Normal random variables

4. Probability Distributions: Practical 4

Normal random variables

The normal distribution is the most widely used distribution in statistics. Its shape is determined by two parameters: the mean and standard deviation. The common way to specify that a random variable $X$ has a normal distribution with a mean $10$ and standard deviation $3$ is as follows

$X \sim N(10,3)$ .

We will apply this notation throughout this text.

Probability density

The probability density of a given value of $x$ and a given normal distribution $N(\mu,\sigma)$ , can be calculated with the function dnorm(x, mean, sd). Probability density plots are a nice way to visualise the probability densities associated with a given normal distribution.

Create a probability density plot of a normal distribution $N(0,1)$ .

First generate a sequence of values that you will use as x-values for the plot. Choose a range that will fit the whole distribution. The empirical rule states that $99.7\%$ of scores will be located within $3$ standard deviations from the mean. That means that a good range for the x-values is $-3$ to $3$ . However, here we make the range a little bit larger ( $-6$ to $6$ ) to fit also another distribution in the next example (which appears after selecting next example) . Take a small number for the steps (say $0.01$ ). This is needed to make the resulting plot look smooth. By now you should have acquired the habit that if you do not quite understand a command or like to know a bit more you should use R's help (e.g. ?seq).

x <- seq(-6, 6, 0.01)

Now you can use the dnorm() function to calculate the probability density at each of these values of $x$ ( $P(X = x)$ ) for the specified normal distribution. These will be your y-values.

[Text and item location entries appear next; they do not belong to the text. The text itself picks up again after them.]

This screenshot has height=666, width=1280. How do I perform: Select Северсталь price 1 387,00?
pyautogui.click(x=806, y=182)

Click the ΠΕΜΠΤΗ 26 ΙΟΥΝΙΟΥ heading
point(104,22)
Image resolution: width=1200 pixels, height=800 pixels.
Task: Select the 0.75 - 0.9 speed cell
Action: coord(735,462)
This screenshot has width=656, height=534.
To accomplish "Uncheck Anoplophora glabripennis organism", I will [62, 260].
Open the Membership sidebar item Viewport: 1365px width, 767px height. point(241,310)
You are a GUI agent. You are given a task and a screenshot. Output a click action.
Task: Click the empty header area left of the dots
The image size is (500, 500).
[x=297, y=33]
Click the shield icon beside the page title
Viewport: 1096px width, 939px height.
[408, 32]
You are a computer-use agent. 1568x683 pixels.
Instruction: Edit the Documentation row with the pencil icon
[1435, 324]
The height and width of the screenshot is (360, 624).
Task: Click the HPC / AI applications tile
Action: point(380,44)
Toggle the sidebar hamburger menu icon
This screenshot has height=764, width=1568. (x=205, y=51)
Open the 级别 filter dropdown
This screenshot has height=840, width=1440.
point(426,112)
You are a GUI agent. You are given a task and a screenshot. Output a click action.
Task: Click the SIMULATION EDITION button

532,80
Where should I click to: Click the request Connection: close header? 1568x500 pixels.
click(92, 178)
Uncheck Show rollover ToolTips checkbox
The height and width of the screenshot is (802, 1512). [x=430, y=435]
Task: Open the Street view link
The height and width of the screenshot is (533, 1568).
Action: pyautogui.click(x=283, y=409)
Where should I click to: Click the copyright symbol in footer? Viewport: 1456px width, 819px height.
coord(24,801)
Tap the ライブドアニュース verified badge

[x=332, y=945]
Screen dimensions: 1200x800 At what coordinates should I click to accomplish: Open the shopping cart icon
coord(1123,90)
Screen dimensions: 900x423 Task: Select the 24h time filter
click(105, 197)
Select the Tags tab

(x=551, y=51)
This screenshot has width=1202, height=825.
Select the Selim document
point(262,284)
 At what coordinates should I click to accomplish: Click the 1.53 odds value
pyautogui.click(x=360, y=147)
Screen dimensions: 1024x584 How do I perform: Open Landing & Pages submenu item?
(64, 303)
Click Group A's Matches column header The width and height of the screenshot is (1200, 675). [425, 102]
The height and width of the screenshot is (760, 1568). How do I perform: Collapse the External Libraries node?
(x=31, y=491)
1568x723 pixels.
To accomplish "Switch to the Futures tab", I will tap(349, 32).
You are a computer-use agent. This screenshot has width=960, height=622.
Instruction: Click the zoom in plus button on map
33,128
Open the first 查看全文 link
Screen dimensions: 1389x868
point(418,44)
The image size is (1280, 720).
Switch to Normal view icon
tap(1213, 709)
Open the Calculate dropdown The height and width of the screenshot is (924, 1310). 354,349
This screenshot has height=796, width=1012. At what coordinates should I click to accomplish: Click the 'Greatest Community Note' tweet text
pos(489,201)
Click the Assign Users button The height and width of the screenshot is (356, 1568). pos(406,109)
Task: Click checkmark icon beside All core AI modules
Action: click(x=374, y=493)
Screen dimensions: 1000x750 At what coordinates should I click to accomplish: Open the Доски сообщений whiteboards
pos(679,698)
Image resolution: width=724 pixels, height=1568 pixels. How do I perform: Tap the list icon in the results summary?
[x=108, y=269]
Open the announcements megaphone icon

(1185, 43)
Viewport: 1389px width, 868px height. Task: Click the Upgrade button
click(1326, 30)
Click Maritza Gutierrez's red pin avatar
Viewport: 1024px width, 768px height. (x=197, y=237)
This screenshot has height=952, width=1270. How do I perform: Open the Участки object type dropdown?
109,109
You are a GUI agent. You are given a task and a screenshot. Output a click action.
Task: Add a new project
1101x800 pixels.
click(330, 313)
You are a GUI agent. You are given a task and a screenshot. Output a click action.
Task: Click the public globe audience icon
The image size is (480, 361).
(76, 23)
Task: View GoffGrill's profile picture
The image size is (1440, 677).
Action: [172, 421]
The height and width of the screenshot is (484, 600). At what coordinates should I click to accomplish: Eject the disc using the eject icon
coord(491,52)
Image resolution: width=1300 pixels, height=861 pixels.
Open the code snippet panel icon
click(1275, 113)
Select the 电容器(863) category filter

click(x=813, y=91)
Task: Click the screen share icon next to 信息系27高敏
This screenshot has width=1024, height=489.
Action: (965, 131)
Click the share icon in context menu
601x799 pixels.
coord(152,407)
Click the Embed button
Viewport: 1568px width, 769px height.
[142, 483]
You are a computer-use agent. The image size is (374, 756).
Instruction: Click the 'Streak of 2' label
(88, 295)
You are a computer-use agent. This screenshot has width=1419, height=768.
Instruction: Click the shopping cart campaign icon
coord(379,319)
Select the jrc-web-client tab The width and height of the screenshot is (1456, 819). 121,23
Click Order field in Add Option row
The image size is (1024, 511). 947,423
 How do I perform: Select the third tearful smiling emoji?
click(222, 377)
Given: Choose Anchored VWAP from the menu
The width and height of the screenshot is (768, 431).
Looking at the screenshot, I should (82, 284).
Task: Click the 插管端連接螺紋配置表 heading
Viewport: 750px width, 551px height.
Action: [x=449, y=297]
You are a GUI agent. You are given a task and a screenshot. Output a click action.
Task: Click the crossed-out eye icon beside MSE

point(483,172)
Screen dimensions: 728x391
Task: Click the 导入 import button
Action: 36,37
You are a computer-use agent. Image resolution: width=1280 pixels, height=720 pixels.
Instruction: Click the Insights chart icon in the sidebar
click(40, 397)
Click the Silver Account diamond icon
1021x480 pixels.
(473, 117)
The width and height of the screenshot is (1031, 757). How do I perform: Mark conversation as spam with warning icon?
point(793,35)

y <- dnorm(x, mean=0, sd=1)

The last step is the actually plotting. Here, we used the parameter option type='l' to specifies that a line should be plotted rather than e.g. points. Mind that the 'l' in the code below stands for the lowercase letter L and not the number 1.

plot(x=x, y=y, type='l')

In the resulting plot, you see that the probability density is largest at the mean. It is furthermore symmetrical around the mean, thus for a random variable $X \sim N(0,1)$ , $P(X \leq -1) = P(X \geq 1)$ .

In the example below, we create a probality density plot of a normal distribution $N(0,2)$ .

New example

Now calculate values for normal distribution $N(0,2)$ and plot these in the same figure, to see what a distribution with the same mean but larger standard deviation looks like.

You can use the same x-values as in the previous example. So you only need to calculate the new y-values, which are again the probability densities at each of these values of x ( $P(X = x)$ ). This time for the normal distribution $N(0,2)$ .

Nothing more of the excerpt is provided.